COMBO ANALYSIS TITLE AND SECURITIZATION
Bank of America Corp’s
Countrywide mortgage unit is being sued for Fraud!
Investors claiming they were victimized by Bank of America’s Countrywide in a “massive fraud” when they bought mortgage-backed securities.
“Investors now seem to be conforming their allegations to those set forth on my blog 3 years ago — that they were not just sold an empty bag — it was more like they were sold a holographic image of an empty bag. The obvious fraud here extends much further than investors who purchased bogus mortgage backed securities. In order to complete the scheme they were required to lie not only to the investors who supplied the money, but the borrowers as well who were taking it. The common denominator is the use of a third party rating or appraisal upon which everyone hung their hat for “plausible deniability.” Now the deniability is not so plausible. The rating of the bogus securities and the appraisal of the property did not make the securities or property value any more real than it would have been without the made-as -instructed rating or appraisal.

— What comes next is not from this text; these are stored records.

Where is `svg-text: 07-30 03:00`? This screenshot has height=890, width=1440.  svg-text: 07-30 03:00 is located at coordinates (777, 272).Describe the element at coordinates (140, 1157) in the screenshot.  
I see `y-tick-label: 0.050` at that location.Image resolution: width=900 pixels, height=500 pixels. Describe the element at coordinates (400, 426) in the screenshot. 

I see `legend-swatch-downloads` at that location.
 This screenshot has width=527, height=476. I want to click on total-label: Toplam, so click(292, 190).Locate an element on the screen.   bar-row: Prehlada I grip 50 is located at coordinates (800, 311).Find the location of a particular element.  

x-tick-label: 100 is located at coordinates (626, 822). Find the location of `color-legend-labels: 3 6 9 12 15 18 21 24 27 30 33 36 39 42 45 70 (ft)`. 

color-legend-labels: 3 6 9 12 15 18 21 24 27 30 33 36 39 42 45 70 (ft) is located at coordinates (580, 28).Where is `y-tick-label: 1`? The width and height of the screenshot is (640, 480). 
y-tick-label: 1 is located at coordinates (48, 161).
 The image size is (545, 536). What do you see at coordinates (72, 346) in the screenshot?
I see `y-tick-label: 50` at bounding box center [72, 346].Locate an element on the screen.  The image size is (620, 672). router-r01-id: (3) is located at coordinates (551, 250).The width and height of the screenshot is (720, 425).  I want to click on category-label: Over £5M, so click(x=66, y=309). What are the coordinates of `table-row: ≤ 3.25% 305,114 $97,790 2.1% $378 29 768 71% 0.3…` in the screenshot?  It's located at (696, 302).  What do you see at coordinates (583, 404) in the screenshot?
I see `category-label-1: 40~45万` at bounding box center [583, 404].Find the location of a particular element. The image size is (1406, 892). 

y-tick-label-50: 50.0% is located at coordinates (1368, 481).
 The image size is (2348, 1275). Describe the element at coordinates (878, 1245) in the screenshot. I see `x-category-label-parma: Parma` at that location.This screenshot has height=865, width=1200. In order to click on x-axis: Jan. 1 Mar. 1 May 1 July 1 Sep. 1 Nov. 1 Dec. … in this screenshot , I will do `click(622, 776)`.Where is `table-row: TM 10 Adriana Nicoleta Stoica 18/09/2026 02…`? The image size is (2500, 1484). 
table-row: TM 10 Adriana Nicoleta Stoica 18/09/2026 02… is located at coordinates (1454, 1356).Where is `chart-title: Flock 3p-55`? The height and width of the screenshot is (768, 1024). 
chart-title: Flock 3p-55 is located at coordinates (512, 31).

They now seek to again make real what is unreal — the chain of title. This cannot be done without putting ALL TITLE to ALL PROPERTY under a cloud. The substance of the transaction was that investors advanced money to investment bankers and homeowners in the expectation of getting it back along with a return. The terms of that transaction were neither disclosed to the investor, disclosed to the borrower nor described in the promissory note executed by the homeowner. Thus the actual transaction is undocumented and hence unsecured, and the transaction described in the note and mortgage does not exist.
An examination of title immediately following any auction sale corroborates the fact that the investors and the homeowners are kept in the dark through the bitter end, at which point they are both told they have a loss and they must live with it.”
— Neil F Garfield, 1-28-11
REUTERS: 12 companies in New York, including New York Life Insurance Co and Dexia Holdings Inc, filed a lawsuit on Monday, January 23, against Bank of America and Countrywide for fraud (The case is Dexia Holdings Inc et al v. Countrywide Financial Corp et al, New York State Supreme Court, New York County, No. 650185/2011.) The plaintiffs are claiming that the millions of dollars that they had invested in what they were told was safe and performing investments were actually junk. To make matters worse, the lawsuit alleges that Countrywide devalued the investment even more by failing to follow its own underwriting rules.
Reuters reports that “According to the complaint, the investors bought hundreds of millions of dollars of Countrywide securities from 2005 to 2007 that they thought were “conservative, low-risk investments.” However, most of the securities now carry “junk” credit ratings rather than the “triple-A” ratings they once had, resulting in “significant losses.”
As a result, the plaintiffs want compensatory and punitive damages. The lawsuit alleges Countrywide “was an enterprise driven by only one purpose – to originate and securitize as many mortgage loans as possible into (mortgage-backed securities) to generate profits for the Countrywide defendants, without regard to the investors that relied on the critical, false information provided to them.”
This claim of fraud is not new to Countrywide. Countrywide’s Chief Executive Angelo Mozilo’s attorney, David Siegel, said the lawsuit has no basis in law or fact. Of course, with Countrywide’s recent losses in the courtroom lately, the investors may have a case. Remember, in October, Mozilo and Countrywide agreed to a $67.5 million settlement of a U.S. Securities and Exchange Commission civil fraud lawsuit accusing him of misleading investors.
Also, the insurer Allstate Corp sued Bank of America last month over the alleged misrepresentation of risks on more than $700 million of mortgage debt it bought from Countrywide.